I was in 11th standard when I first met him. His gentle smile and those sparkling eyes, he was everyone's favourite. But I used to hate him, because, our sir used to be very possessive about him and always used to flaunt about how smart and studious he was!
I was jealous of him. Until one day, this jealousy turned into something more beautiful... into something called love?
When we were in 12th grade, I had this crazy dream about him, which, I guess must’ve made me fall in love with him. He had a girlfriend that time. So I used to be jealous all the time. But this jealousy passed with time. That particular academic year was important for us, so all of us were studying hard, until one day, when he messaged me and everything changed.
He asked me how I was doing, out of nowhere. Though we never really used to talk a lot, we chatted for a long time that day. The highlight of this chat was when I told him that I would have enrolled in the same college as that of him, but didn't because it wasn’t close to my house.
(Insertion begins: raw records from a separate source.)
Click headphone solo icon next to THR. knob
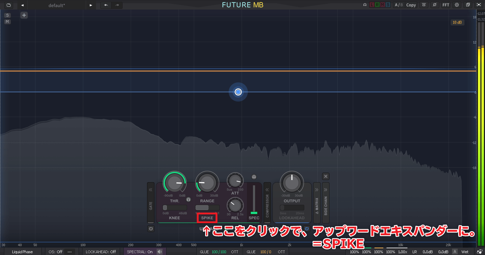Screen dimensions: 485x255 tap(188, 199)
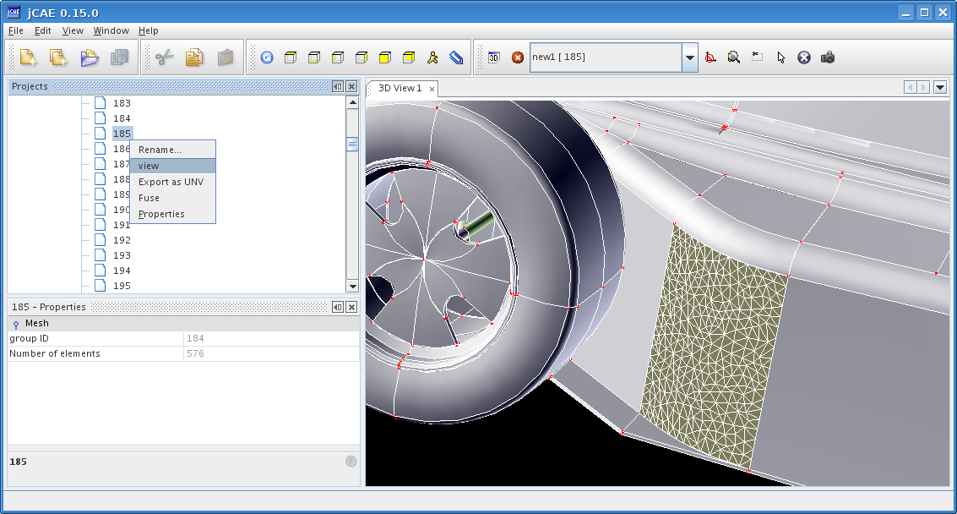Select mesh item 193 in tree
Image resolution: width=957 pixels, height=514 pixels.
coord(122,255)
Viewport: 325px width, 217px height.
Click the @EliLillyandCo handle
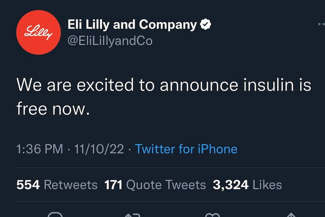click(110, 41)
That moment, what astonished me was his unexpected reply. He asked me, “Why didn't you? At least, we would have been together!"
I didn't mind his reply at that moment. But those words of his actually had made me fall for him. As time passed, our exams approached. A day before our JEE exam, he texted me. We had a random conversation that day, but all the things from the past came into my mind. And then, I slowly realized that I was falling for him.
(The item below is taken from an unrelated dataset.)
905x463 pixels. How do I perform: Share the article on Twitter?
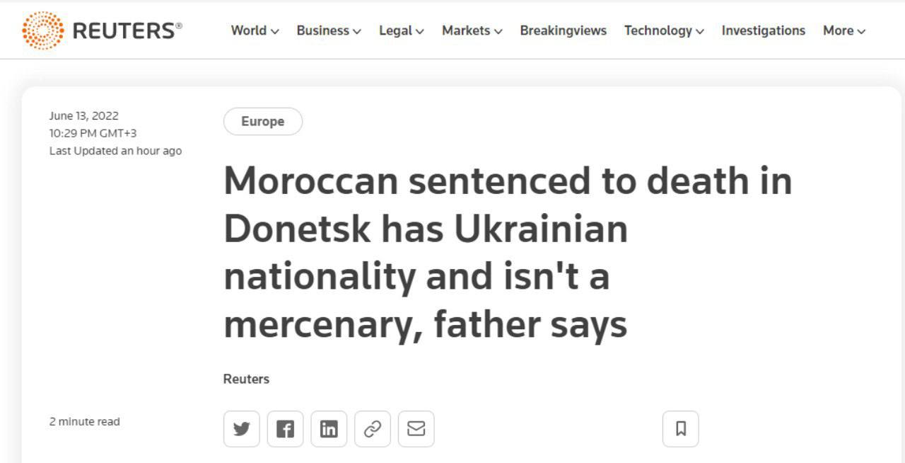(241, 428)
After a month or so, I confronted him about the same.
“I have feelings for you,” I said. But his reply wasn't the one I had expected. He said that he was already in a relationship with someone. I was so hurt that I didn't even eat or sleep well. I was shattered.
Eventually, I started to move on. But deep inside, I still had feelings for him.
I was almost over him until one day, after all our exams, he messaged me asking if I would like to catch up. I asked him who else was coming to which he replied, “Just us!” I wondered what he really wanted to talk to me in private but chose to meet him anyway.
We talked about everything when we finally met each other. We talked about our lives, our interests and so much more. He asked me if I still had feelings for him. First I hesitated, but then I said that I still had some feelings for him.
Then he told me that he was trying to figure things out between us as he may have begun to have feelings for me. And that’s why he wanted to figure this out until we figured things out.
I was so confused about this revelation of his but also happy that he wanted to spend some time with me. But what I didn’t know was that it would never last. It was just a time pass for him.
When we were hanging out with each other, his girlfriend had actually gone to the US for a trip. And the moment she returned, he stopped answering my calls and responding to my texts.
One day, he texted me that we should meet and discuss us. When I met him at a café that day, he told me that he was girlfriend and he never really was into me. I was so shocked that I couldn't even breath for a while.
He played with my feelings for more than a week, pretended that he liked me and just left me because his girlfriend was back in the country.
I felt helpless. I never knew falling for someone could affect your life so much. I felt abandoned and left out. But my friends supported me through all this.
Eventually, I got over him. Also, I found out that the girl whom he was dating before had also been hurt because of him.
Recently, he texted me that he missed me and wanted to meet me again. But I was no longer the person whom I was before. I wasn't the deer who fell into the lion’s trap anymore.